Liebe Sternenglanz,
auch ich finde, dass du das großartig gemacht hast und immer noch machst.
Es ist ja so: Ein ungutes Bauchgefühl oder starke Indizien, dass da etwas nicht stimmt, haben viele. Schwer ist es aber, darauf dann auch zu hören. Denn das bedeutet, dass man dann ja - wie jetzt in deinem Fall - nötigenfalls auch die Konsequenzen ziehen muss. Und das tut weh. Es tut weh, weil man wieder allein ist und die Hoffnung fahren lassen muss, dass man jetzt jemanden an seiner Seite hat. Es tut weh, weil man sich erneut mit dem Alleinsein abfinden muss. Es tut weh, weil man, wenn man sich von dem Menschen verabschieden muss, ja auch auf alles Schöne verzichten muss. Und Schönes (schöne Momente, schöne Stunden, Vorzüge, die der andere hat) gibt es ja zweifellos auch.
Es erfordert also Mut und Kraft, so etwas zu beenden. Es bedeutet auch eigenen Verzicht. Es bedeutet, das Alleinsein wieder zu ertragen. Das ist der eigentliche Grund, warum viele es nicht schaffen, auf ihr Bauchgefühl zu hören und solche Beziehungen zu beenden.
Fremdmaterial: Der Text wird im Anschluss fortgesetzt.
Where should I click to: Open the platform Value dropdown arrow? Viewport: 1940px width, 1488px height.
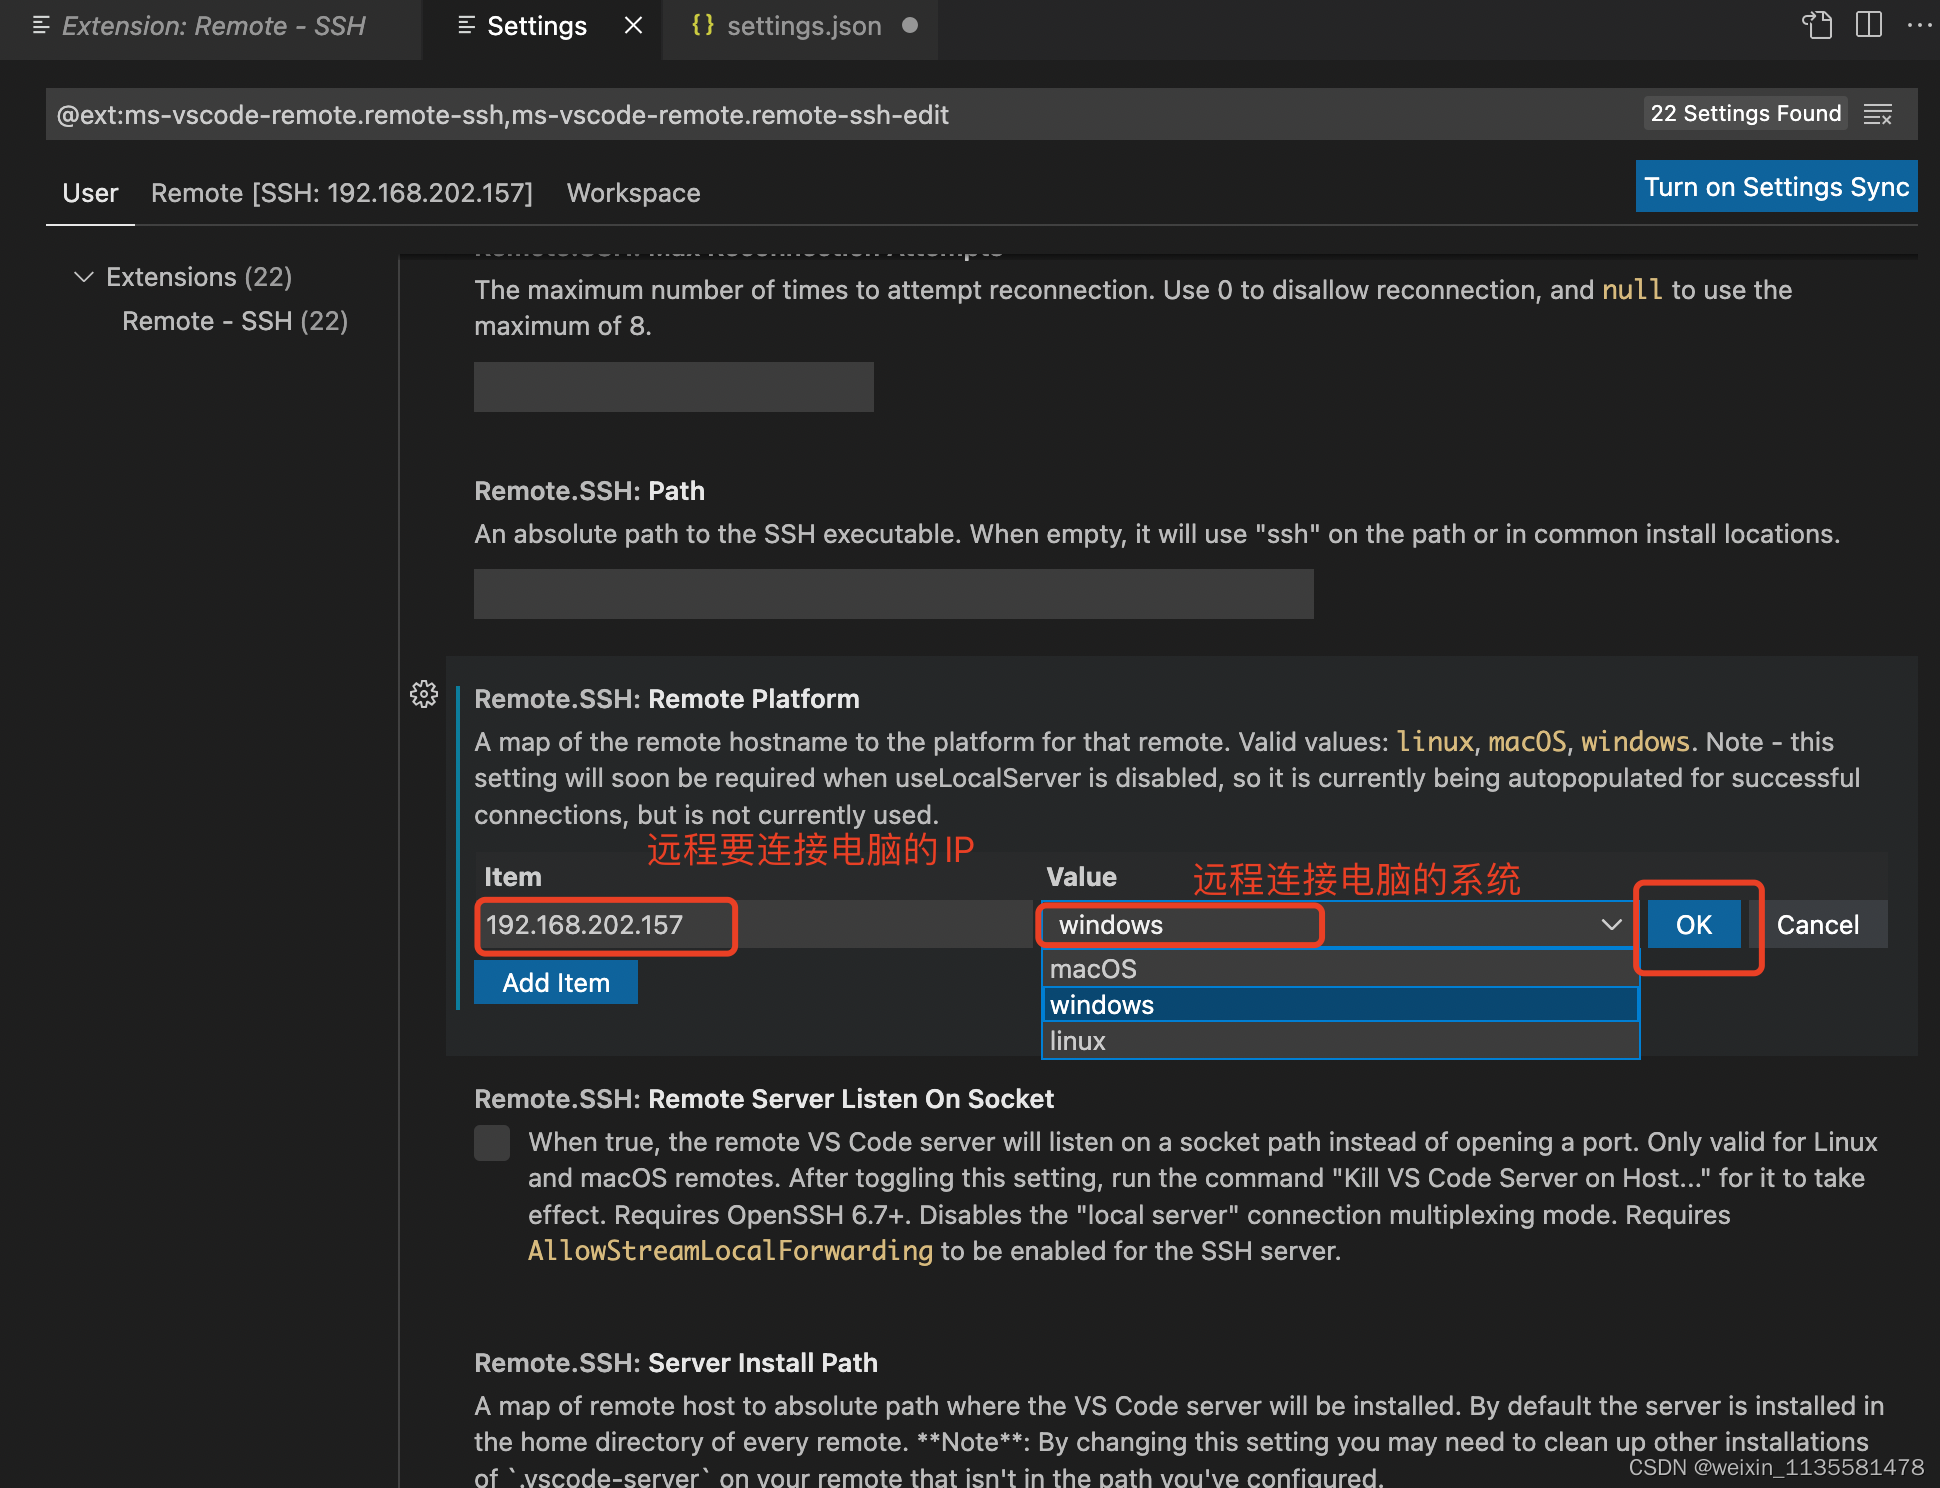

Und je länger man das mitmacht, desto schwerer wird es, weil man immer tiefer drinsteckt in dieser unguten Dynamik und weil man sich an den anderen und die Beziehung mit ihm ja auch gewöhnt hat.
Du hast den Mut und die Kraft und darauf kannst du stolz sein.
Nur in zwei Dingen möchte ich dir widersprechen:
Zitat von Sternenglanz:Nagt die Nummer an meinem Selbstwert? Definitiv
Warum? Gerade den hast du doch ganz eindeutig verteidigt! Hast du dich einlullen lassen? Nein. Hast du dir die Schuld zuschieben lassen? Nein. Hast du ihm seine Mitleidsnummern durchgehen lassen? Nein.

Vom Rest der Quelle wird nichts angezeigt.